The nation now has about 30 million mortgages backed by government-sponsored enterprises (GSEs), mainly Fannie or Freddie, Newport says. About 3 million of those are "under water," meaning the loan is now bigger than home value. Another 20 million or more have been underwritten entirely by private lenders. Some 35 percent of those, 7 million or more, are under water.
Obama's argument is that as more families refinance at a low interest rate, incidences of default and foreclosure will diminish, helping to stabilize home values and restore consumer confidence. The families who benefit will also get extra cash in their pockets each month, which they can use to buy other things in the economy or to pay down debt.
The president's latest plan includes several major elements:
- Allowing more borrowers with GSE-insured loans to refinance through Fannie and Freddie. Obama outlined several moves toward "streamlined refinancing."
- Creating a new refinance program for non-GSE borrowers, through the Federal Housing Administration (FHA). Costs of the program would be covered by a new Financial Crisis Responsibility Fee on banks. This program, and the fee on banks, would require congressional approval.
- As with Obama's existing "refi" program, the new one for non-GSE loans is designed to allow many underwater borrowers to benefit.

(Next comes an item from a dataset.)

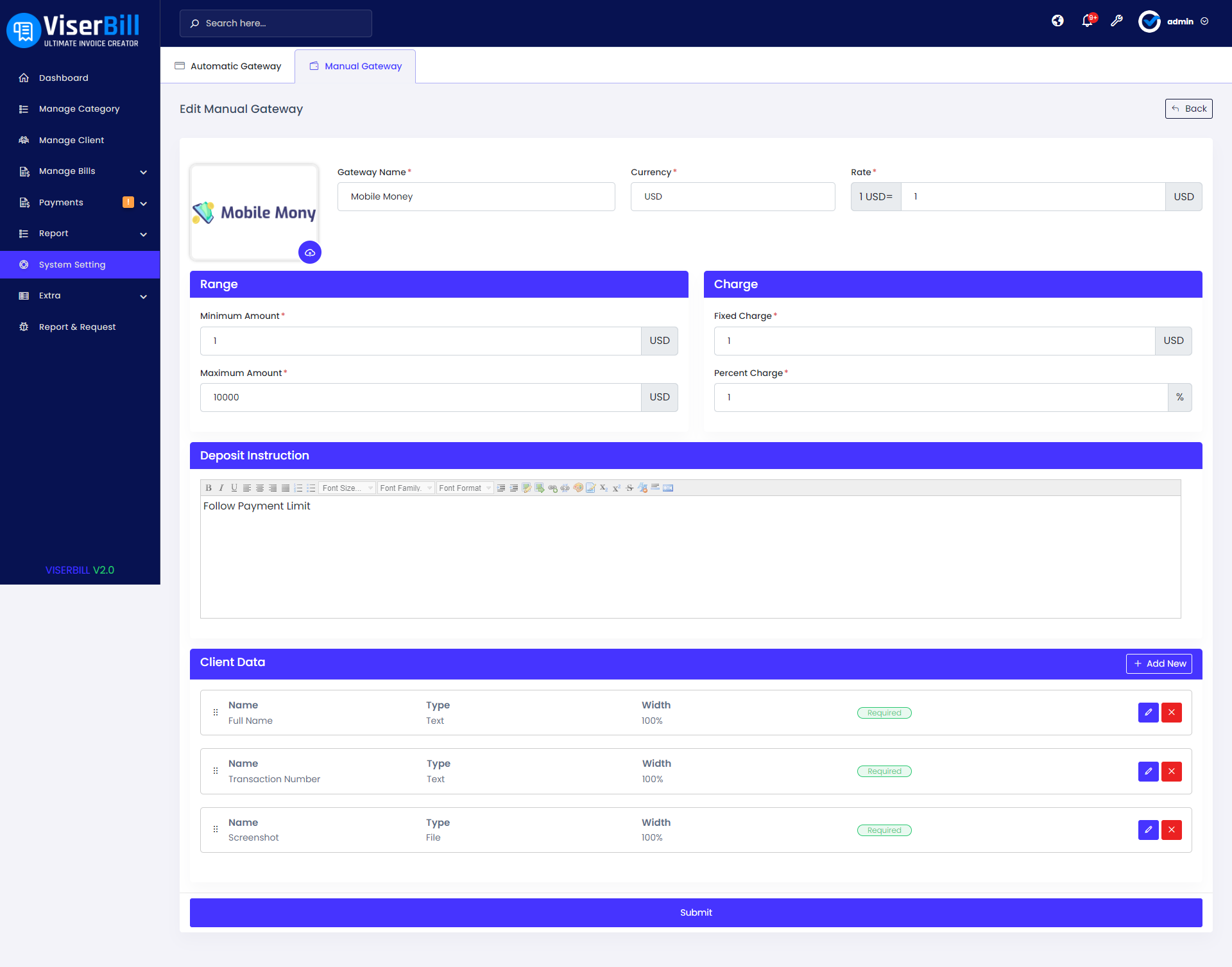Toggle Underline formatting in editor toolbar
Image resolution: width=1232 pixels, height=967 pixels.
[234, 488]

Participants must live in the home and be current on the mortgage. Availability would be more limited if a loan is deeply underwater (loan more than 140 percent of home value) or if borrower is unemployed.
- A new initiative will aim to turn more foreclosed homes into rental properties. That's better, Obama said, than having lots of vacant homes in a neighborhood.
- The Consumer Financial Protection Bureau is moving to make the mortgage application process simpler and more transparent. Obama held up a single sheet of paper designed to replace what are currently overlapping and complex disclosures.
One obvious challenge to implementing Obama's new housing blueprint is that Republicans control the House of Representatives. They aren't keen to create new mortgage-relief programs or what amounts to a new tax on banks – especially for a plan that results in only a modest boost.
Even if the Obama plans could be implemented in their entirety, new foreclosures coming into the pipeline from a large pool of already-delinquent borrowers would not be eligible for the Obama relief, for example.
And if the refi boom helped 3 million households each save about $3,000 a year, the boost to the economy would still be quite small – on the order of 0.1 percent of gross domestic product, according to an estimate by Capital Economics, a research firm in Toronto.
Obama's housing pitch represents part of a broader "blueprint" for the US economy, which he laid out in his State of the Union address in January. The blueprint is partly a set of policy proposals and partly a campaign platform, designed to show voters the president trying all possible ways to lift a weak economy.
Home prices have continued to edge generally downward even after the recession ended, although the number of delinquent loans has been gradually declining over the past year. Housing analysts say its possible home prices will stabilize by later this year.